You sound like a more balanced person from India on this conflict--kind of uncommon in this forum.

But you are wrong on the Israeli-American relationship! Please read Mearseimer & Walt's 'The Israel Lobby'. They are distinguished professors and their work is considered seminal for their insight and academic value. They argue that:
1) Even in 1948 Israelis were better equipped than the Bedouin armies they fought.
2) Israel may have been of strategic importance during the Cold War but that factor is long gone
3) It is the Israeli Lobby which can influence the US foreign policy: Not many Congressmen/Senators or hopeful Congressmen/Senators are secure enough to take anti-Israel stand. They live in mortal danger of losing their public image and even their official seat should the Lobby decides to go against them. There have been primaries where anti-Israel candidates were made to lose by the influx of money funded by the Lobby. So why would they care for a far-off conflict to risk themselves?
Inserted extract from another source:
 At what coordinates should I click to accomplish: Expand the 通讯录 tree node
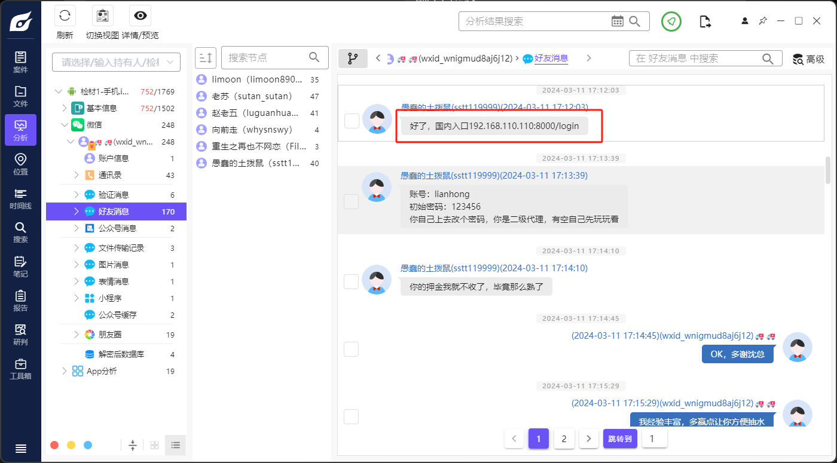pos(77,175)
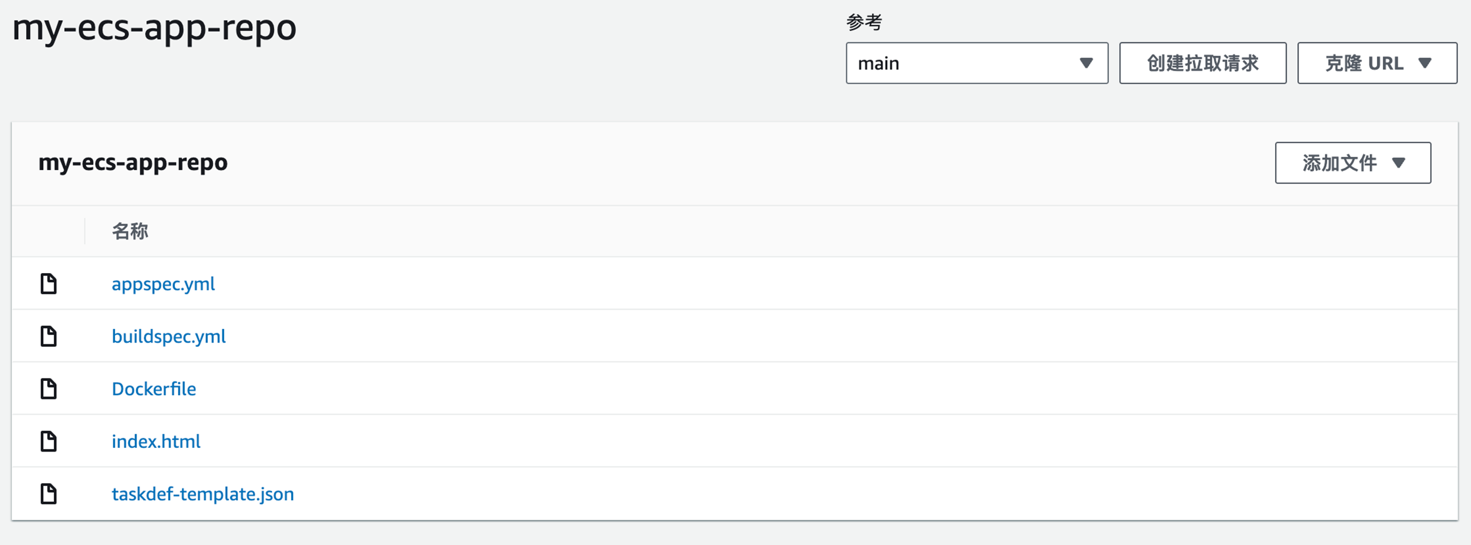The image size is (1471, 545).
Task: Open the appspec.yml file link
Action: tap(163, 284)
As @Hazzy997 says above, Israel wants the land in the W. Bank! And they want the prime land. Good land. Not desert. As I see their game, they will eventually gobble up most of the good W.Bank land and then offer a Palestinian State in a worthless land--even may offer a land-swap deal by giving up some desert. Israelis want to repeat the European's conquest of North America. Too bad, Israelis can't do it the way the Europeans did because even America wouldn't tolerate that kind of mass killing and expulsion. So Israelis are going slow--slowly depriving Palestinians of a chance of a viable state.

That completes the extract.